DH has his own time zone, which is 15 minutes later than whatever time it is wherever he's supposed to be. It gets complicated on some of those international dateline trips we're always taking, and it has so far kept us from visiting Newfoundland, which, as you certainly know, operates 30 minutes ahead of Atlantic time. On Newfoundland Standard Time--observed only on Newfoundland, the little islands offshore, and in Labrador south of Black Tickle. (As an aside, "South of Black Tickle" sounds like a salty maritime romance novel, doesn't it?)-- we would never know whether it was The Reckly or Bumbuy. Which cannot be a good thing. There is probably some way I could work it all to our social advantage, but it would involve moving to Newfoundland and lying to DH about what time it was for the rest of my life. I have no moral qualms about this, I simply worry that I'm not smart enough to remember what time it really was. Is. Will be. See?
I myself am an accomplished waster of time, no matter what time it is. Today, for example: today I had a day off and resolved to write fiction for a few hours, to get back into the swing of things. Except that I had to look up the etymology of "procrastinate" in our giant OED, which meant finding the magnifying glass. I researched Banff hotels and made reservations for this weekend's inaugural ski trip. I looked at maybe 3000 pairs of shoes on Zappos. Even though they no longer ship to Canada. I contemplated the purchase of clocks made in the shape of biohazard signs. I researched Newfie slang (obviously), consulted a hip-hop dictionary, and shared bad jokes on Facebook with people only too happy to play along. Most of them are writers, naturally, probably with their own deadlines to avoid.

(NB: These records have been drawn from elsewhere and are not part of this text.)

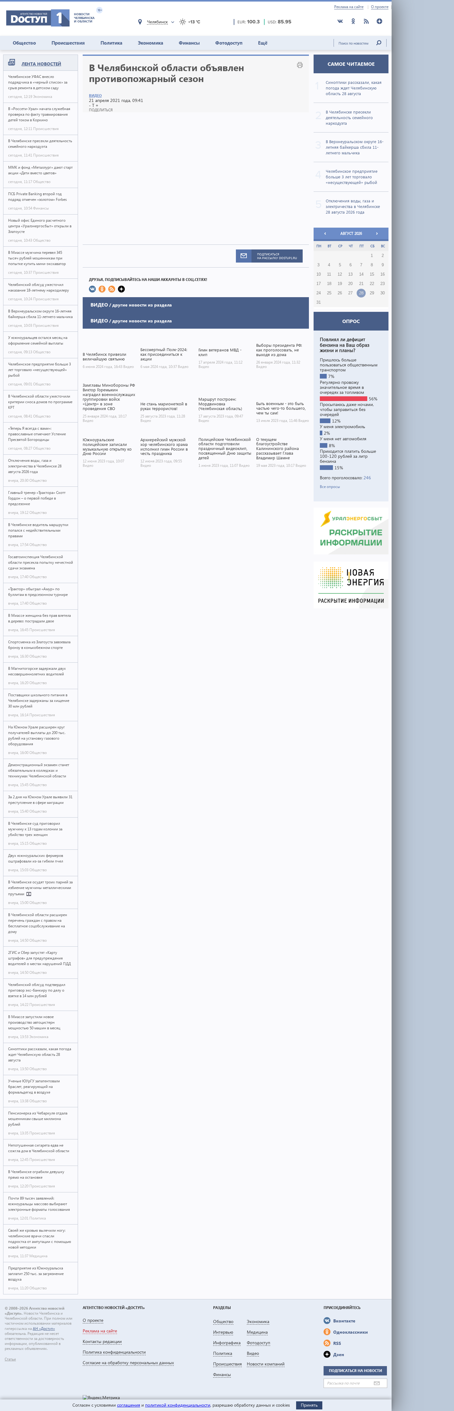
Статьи (10, 1359)
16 (382, 274)
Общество (24, 43)
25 (329, 293)
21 (361, 284)
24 (318, 293)
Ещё (262, 43)
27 (350, 293)
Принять (309, 1405)
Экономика (150, 43)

And so here it is, 11:24pm MST (2:54am NST) and I've managed maybe 150 words of "real" writing, despite having been writing all day.When this book is finally done, it will have a molecular weight of 53 words for every word visible on the page. (That's how "Science" works.)

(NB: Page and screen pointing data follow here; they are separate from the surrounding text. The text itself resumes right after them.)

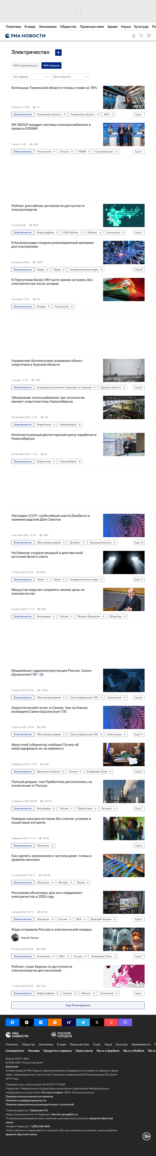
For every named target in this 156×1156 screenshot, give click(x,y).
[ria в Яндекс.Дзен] (26, 1022)
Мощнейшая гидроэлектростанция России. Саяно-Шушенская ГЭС (51, 672)
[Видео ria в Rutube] (69, 1022)
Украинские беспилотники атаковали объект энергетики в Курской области (46, 362)
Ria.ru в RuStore (133, 1050)
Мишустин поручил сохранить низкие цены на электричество (48, 591)
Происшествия (79, 1044)
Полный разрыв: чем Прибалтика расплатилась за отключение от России (51, 783)
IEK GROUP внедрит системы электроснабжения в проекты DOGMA (51, 126)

I can't fault Kid for having observed and internalized a relationship with time that is not strictly sidereal. From now on, I'll be making it clear to everyone we know--teachers, friends, dentists, music instructors, tennis coaches, babysitters, etc.--that we move in Great Years here in the voodoo bungalow: stuff gets done but according to no calendar that any person currently alive could possibly hope to see through its cycle. 25,800 years seems about right for most of the things we aim to do, from spelunking in the laundry room to finishing The Breadwinner to nailing the step back onto the front porch. We've obviously been setting the bar waaay too high by attempting to live our Great Lives according to a cramped and insufficient schedule. Already I feel the stress simmering down.
The Suburban "Great Year" Excuse: brought to you--slowly, peripatetically, with no discernible sense of schedule--by your friends in the voodoo bungalow.